= Appalachian Children's Home =

The Appalachian Children's Home is a home for at-risk children, located on a 158 acre campus on the outskirts of Barbourville, Kentucky. It is operated as a Christian ministry with support from several Independent Pentecostal churches in Kentucky and more than 130 other regional churches.

Its stated mission is to "Strive to provide the best possible care available for the children placed in our custody".

==History==
The home was established in 1949 as a ministry of the Independent Pentecostal Churches. It was formerly called the Barbourville Pentecostal Children's Home. Since 2001 it has been operated by Steve and Alice Yeary.

==Licensing==

The home is licensed by the State of Kentucky Cabinet for Health and Family Services as a child-caring institution and emergency shelter for up to 44 boys and girls under the age of 18.
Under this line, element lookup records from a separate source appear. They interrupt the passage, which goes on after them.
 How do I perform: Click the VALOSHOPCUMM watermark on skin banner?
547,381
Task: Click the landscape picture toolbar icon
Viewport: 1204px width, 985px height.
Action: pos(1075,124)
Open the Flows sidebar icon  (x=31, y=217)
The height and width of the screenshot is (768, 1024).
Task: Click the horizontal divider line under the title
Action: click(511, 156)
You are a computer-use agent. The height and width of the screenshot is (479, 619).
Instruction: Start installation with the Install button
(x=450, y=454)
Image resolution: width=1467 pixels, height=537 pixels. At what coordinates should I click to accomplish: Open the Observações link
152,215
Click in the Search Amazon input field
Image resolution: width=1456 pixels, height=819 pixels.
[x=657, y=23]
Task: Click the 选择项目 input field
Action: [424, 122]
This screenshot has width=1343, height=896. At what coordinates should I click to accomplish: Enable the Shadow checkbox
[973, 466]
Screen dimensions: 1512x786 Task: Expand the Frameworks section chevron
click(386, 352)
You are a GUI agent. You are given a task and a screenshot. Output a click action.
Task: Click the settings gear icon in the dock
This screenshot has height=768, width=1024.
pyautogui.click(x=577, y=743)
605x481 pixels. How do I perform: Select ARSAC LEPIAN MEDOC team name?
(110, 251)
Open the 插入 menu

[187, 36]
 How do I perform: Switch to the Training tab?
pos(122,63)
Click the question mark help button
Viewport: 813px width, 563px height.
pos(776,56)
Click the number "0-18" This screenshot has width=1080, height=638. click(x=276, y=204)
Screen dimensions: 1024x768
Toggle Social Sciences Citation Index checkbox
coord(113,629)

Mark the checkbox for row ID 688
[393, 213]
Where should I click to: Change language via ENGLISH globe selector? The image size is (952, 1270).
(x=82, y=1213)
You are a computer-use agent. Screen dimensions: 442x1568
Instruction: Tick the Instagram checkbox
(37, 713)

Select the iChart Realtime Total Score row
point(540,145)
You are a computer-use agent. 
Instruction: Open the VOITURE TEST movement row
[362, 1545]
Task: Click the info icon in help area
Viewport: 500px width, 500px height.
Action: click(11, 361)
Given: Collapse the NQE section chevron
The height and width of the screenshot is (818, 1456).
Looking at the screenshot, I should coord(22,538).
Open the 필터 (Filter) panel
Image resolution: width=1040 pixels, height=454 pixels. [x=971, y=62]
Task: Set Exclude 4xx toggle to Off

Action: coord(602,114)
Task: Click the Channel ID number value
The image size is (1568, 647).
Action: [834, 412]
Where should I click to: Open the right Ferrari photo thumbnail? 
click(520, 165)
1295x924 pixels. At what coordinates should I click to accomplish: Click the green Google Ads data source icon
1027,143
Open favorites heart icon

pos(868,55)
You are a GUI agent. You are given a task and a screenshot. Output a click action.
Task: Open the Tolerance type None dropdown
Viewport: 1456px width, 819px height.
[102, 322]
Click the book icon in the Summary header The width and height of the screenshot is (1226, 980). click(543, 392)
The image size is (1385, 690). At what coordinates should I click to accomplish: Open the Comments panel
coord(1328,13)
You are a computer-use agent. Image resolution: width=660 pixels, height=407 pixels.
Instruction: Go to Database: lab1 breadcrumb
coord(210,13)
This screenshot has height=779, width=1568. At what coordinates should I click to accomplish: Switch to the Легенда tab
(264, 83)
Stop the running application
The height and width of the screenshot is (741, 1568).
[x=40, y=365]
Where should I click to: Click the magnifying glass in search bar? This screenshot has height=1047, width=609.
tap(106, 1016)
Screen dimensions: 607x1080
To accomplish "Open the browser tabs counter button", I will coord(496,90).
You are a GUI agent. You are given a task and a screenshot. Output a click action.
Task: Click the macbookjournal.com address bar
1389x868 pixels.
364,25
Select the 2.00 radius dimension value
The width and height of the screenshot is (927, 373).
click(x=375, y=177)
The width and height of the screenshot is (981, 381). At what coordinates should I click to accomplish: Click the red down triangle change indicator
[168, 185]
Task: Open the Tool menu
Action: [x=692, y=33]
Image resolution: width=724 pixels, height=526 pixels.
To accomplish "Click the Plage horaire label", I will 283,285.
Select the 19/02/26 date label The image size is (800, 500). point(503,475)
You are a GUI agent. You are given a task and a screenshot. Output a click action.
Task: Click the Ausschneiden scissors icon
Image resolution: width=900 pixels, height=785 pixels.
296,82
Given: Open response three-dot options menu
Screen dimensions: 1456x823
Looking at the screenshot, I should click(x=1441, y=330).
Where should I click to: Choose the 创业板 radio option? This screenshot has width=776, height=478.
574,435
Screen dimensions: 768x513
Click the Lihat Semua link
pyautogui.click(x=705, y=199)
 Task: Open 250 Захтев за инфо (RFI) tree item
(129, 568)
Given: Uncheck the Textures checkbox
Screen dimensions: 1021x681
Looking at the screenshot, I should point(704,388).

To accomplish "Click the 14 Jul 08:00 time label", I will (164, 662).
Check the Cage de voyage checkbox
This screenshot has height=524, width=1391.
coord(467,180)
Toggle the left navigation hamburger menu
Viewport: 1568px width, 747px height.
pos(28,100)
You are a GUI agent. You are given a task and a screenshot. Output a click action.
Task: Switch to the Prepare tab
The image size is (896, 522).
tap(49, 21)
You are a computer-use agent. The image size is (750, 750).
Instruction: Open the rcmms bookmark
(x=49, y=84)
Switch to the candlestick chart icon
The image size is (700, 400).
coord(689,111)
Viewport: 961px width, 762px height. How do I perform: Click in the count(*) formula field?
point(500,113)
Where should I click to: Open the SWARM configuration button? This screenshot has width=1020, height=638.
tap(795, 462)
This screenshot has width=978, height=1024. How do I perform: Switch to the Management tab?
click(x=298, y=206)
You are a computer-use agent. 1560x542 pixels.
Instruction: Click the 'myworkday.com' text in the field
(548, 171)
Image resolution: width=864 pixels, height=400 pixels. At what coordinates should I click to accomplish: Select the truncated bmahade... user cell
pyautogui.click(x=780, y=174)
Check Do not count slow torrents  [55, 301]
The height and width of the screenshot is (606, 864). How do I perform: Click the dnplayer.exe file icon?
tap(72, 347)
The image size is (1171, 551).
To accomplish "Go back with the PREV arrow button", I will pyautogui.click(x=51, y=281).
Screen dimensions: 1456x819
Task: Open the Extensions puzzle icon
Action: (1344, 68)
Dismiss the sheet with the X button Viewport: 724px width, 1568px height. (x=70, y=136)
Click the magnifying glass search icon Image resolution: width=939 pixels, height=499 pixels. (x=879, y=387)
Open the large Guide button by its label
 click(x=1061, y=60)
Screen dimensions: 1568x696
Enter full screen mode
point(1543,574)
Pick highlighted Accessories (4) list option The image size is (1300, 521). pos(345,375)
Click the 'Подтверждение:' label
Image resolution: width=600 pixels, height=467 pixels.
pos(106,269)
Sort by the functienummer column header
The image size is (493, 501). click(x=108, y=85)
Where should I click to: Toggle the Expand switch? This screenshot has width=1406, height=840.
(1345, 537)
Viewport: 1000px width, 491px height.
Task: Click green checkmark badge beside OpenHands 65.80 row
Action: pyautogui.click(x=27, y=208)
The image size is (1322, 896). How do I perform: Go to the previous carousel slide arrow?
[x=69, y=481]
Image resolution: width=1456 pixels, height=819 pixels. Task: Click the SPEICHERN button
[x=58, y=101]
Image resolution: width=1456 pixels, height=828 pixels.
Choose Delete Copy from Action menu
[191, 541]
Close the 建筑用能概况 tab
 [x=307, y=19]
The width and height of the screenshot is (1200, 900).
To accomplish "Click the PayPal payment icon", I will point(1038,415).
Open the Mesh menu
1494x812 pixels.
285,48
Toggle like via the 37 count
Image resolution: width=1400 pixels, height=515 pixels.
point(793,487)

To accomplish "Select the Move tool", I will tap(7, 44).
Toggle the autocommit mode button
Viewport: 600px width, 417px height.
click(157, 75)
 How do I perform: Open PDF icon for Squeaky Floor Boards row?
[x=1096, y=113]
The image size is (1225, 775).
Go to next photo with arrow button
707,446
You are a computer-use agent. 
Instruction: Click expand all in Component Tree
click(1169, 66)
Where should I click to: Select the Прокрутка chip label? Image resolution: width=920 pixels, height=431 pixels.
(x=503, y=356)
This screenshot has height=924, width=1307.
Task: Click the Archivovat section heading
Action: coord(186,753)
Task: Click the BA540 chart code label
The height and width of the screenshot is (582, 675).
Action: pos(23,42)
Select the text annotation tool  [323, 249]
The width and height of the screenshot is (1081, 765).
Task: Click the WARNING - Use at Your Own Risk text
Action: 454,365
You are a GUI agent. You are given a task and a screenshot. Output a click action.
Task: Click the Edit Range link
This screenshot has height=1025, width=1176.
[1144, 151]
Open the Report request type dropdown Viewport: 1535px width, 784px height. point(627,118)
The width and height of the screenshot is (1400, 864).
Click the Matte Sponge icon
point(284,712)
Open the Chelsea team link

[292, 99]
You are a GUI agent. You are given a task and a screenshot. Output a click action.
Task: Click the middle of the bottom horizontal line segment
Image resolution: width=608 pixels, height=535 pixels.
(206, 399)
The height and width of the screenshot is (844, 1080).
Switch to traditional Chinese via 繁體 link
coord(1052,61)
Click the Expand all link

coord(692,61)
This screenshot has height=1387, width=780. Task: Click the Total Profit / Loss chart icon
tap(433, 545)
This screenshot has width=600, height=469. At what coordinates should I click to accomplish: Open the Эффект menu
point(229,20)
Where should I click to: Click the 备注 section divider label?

==Knox Appalachian School==

The Knox Appalachian School is a public school founded in 2004 as a joint venture between the Appalachian Children's Home and the Knox County Board of Education to serve the children committed to the Children's Home. It has five certified public school teachers and a Title One Coordinator. It provides instruction from grades 5 to 12. Special education services are offered on-site by a certified special education teacher. One of the most technologically advanced schools in the area, the school is the site of a pilot program for the Plato Learning System, based on individual learning. Its students have opportunities for educational travel on a 60-passenger tour bus to sites such as the Gatlinburg aquarium, visits by Kentucky historical reenactment specialists, and career days to learn about possible employment opportunities.